Não costumo escrever sobre futebol por aqui. Não é uma regra e me abro ao esporte mais popular do mundo vez ou outra.
Mas a tristeza dos estádios de futebol vazios me inspirou em algumas linhas de um conto, que poderia muito bem ser verdade.
A ficha caiu tarde demais
A pandemia veio como um 'soco no estômago' de diferentes formas. Por mais que futebol seja a coisa mais importante entre as que não são tão importantes assim, a influência na vida de Nestor foi grande.
Não poder encontrar com os amigos e ir aos jogos tirou seu sossego. Era uma válvula de escape necessária e garantida, que se foi do nada. Se foi e ficou.
A proximidade de um Atlético e Cruzeiro mexia com ele mais do que o normal. Estava incomodado em não poder participar de todo aquele roteiro que fez por mais de 20 anos.
Sair de casa no horário pontual, com boa antecedência, virar a segunda à direita, passar no bar de Seu Américo, pegar uma long neck gelada e descer até o ponto de ônibus.
O Mineirão estaria praticamente vazio do lado de dentro e fora, com uma movimentação bem diferente dos clássicos. Aglomeração zero.
- Por que não? - pensou.
E decidiu que repetiria todo seu ritual. Não falaria com ninguém e se permitiria estar a poucos metros do maior desejo.
Foi somente ao entrar no ônibus que lembrou que não precisava ter saído tão cedo. Só ele e um outro passageiro, trânsito nenhum. Em outros tempos, teria gente 'saindo pela tampa' com os gritos de guerra avisando quem chegava.
A ficha caiu de vez quando a tradição de subir a Avenida Abrahão Caram, tomando a saideira, apareceu na sua frente deserta, sem carros, torcedores e eles: os vendedores de latão.
A subida foi mais quieta e afobada do que antes, mesmo com a ansiedade do clássico aparecendo por dentro, o fazendo colocar a máscara no queixo.
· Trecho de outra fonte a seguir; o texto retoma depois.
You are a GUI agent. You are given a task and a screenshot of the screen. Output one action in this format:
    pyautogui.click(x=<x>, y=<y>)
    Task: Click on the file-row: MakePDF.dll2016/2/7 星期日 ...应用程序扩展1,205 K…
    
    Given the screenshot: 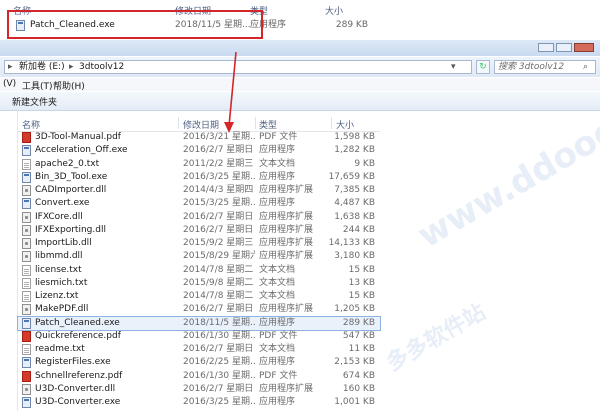 What is the action you would take?
    pyautogui.click(x=199, y=310)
Enquanto andava, imaginava na cena que estaria ali instalada há pouco tempo. Carros buzinando, com faixas, espetinho, tropeiro, torcedor correndo e o sempre presente grito dos cambista: 'ingresso, ingresso, ingresso'. Sentiu falta até do 'ingresso sobrando, eu compro'.
Fez falta tudo que lhe remetia ao clássico. A imagem dava desânimo. Nenhum único bar aberto.
O sempre esquecido fone de ouvido foi lembrado e 'salvou' para escutar o jogo do lado de fora, sentado no meio fio, parecendo um mendigo perdido.
Enquanto a bola rolava lá dentro, lá fora parecia que nada acontecia. Acompanhou, como sempre, a saída do ônibus do time do estádio e fez, na volta, o mesmo percurso. O ônibus que o deixou em casa foi o golpe final, mais vazio que antes e sem qualquer palavra sobre bola. O empate amargo era o de menos.
Nestor voltou pra casa sentindo mais falta daquela rotina do que antes, mas não se arrependeu de ter preenchido o pequeno vazio.